Thursday, March 26, 2009

The No. 1 Ladies' Detective Agency


Precious. An overwrought, saccharine-sweet word, the name Precious fits the “traditionally built” African woman Mma Ramotswe, the main character in The No. 1 Ladies’ Detective Agency. Perfectly.

Last night, my friend Kelly and I got to see a preview of the new HBO film series based on the Alexander McCall Smith book series at the Angelica theatre in Dallas. The series premiers on Sunday, March 29 with the two-hour movie, and six one-hour episodes follow. 

About half of the crowd stayed for the Q&A with Producer Amy J. Moore http://cinechicks.com/ , pictured here, who described the nine-year-saga to bring her dream to the cinema. I don't go anywhere without a camera:)

Amy said, “I dream big.”

 Seeing the beloved story come to life through characters on a big screen, as one among a packed-house audience comprised of fans of the book series, I sensed immediate approval.

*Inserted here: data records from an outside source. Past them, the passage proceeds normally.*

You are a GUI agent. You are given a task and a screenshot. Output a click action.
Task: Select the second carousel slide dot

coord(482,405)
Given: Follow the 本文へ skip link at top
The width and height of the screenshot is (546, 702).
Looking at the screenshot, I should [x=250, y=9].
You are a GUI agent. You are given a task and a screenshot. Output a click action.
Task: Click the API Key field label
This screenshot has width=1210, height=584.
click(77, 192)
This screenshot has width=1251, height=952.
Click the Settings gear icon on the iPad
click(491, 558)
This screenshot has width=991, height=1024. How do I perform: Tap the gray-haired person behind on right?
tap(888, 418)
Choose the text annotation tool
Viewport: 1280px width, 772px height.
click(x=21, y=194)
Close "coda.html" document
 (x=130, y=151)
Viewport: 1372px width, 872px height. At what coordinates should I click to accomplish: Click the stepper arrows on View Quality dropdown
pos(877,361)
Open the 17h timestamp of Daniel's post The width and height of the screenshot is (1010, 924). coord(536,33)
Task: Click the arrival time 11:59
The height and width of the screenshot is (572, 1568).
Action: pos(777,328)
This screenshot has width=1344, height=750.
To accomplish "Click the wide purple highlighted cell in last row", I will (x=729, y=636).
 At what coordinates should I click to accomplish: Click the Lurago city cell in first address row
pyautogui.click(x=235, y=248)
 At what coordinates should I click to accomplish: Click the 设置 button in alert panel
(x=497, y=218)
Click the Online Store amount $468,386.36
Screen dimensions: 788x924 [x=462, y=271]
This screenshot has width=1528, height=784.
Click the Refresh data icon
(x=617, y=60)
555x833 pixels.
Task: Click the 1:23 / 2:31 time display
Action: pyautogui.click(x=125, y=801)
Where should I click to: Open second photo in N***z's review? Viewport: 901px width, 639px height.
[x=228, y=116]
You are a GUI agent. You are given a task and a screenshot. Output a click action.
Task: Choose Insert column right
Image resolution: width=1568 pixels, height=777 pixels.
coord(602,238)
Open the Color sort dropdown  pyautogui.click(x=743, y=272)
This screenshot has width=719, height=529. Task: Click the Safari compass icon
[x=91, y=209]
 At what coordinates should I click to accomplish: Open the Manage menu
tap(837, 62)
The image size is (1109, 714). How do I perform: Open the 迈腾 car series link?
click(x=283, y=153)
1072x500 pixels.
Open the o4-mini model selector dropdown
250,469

“Your reactions are fantastic,” Amy said afterwards. “I worried about how Americans would react or relate to Africa,” and she went on to say that she felt the themes in these novels “are very universal.” 

I agree. Elegant storytelling with no heavy-handedness, author McCall Smith created a world enviable for its simplicity. 

When asked about the job of Producer, Amy said, “A real Producer brings material, talent or money” to the endeavor, which in this case she brought the material to British Director Anthony Minghella http://www.imdb.com/name/nm0005237/ who also helped write the screenplay. Minghella died on the morning of the British premiere, and Producer Sydney Pollack died  http://www.imdb.com/name/nm0001628/ two months later, two sorrows that hint at the difficulties she personally experienced in addition to 12-hour days, 6-days a week—“rigorous”—during filming on location in Botswana.

“In Botswana, there are smart people but no film base,” she said. “We asked for a table and we’d get 3 chairs,” something that demonstrates the resourcefulness of the people of Africa. One thing she hopes to share through the film is the spirit of the African people who even though much of life is “laborious,” they are “a people with so little who are joyous.” 

Amy told a story on herself.  She went up to a group of young people and asked, “Where’s the bathroom?”

These youths looked at her, one spoke, “In our culture we greet each other first.”

That encounter describes what Alexander McCall Smith captured in these books, like a "fable," she called it. Amy noted from page 225 in the African edition, page 234 in the American edition and I found on page 232 in the British edition of The No. 1 Ladies' Detective Agency, book one in the series, Mr. JLB Matekoni’s reflection on the character Mma Ramotswe:

He looked at her in the darkness, at this woman who was everything to him—mother, Africa, wisdom, understanding, good things to eat, pumpkins, chicken, the smell of sweet cattle breath, the white sky across the endless, endless bush, and the giraffe that cried, giving its tears for women to daub on their baskets; O Botswana, my country, my place.

Amy Moore said, “If someone can depict that, get that so right—the rest of the world needs to know that. We don’t get that anywhere.”

Don’t you think that’s Precious?

2 comments:

San said...

In our culture we greet each other first?! I LOVE that! That is soooo Africa! I am thrilled to know about this! And ohmygoodness the photos you have taken of great writers of late!

Carol said...

Thought of you when she said that. So much to learn from people in other cultures.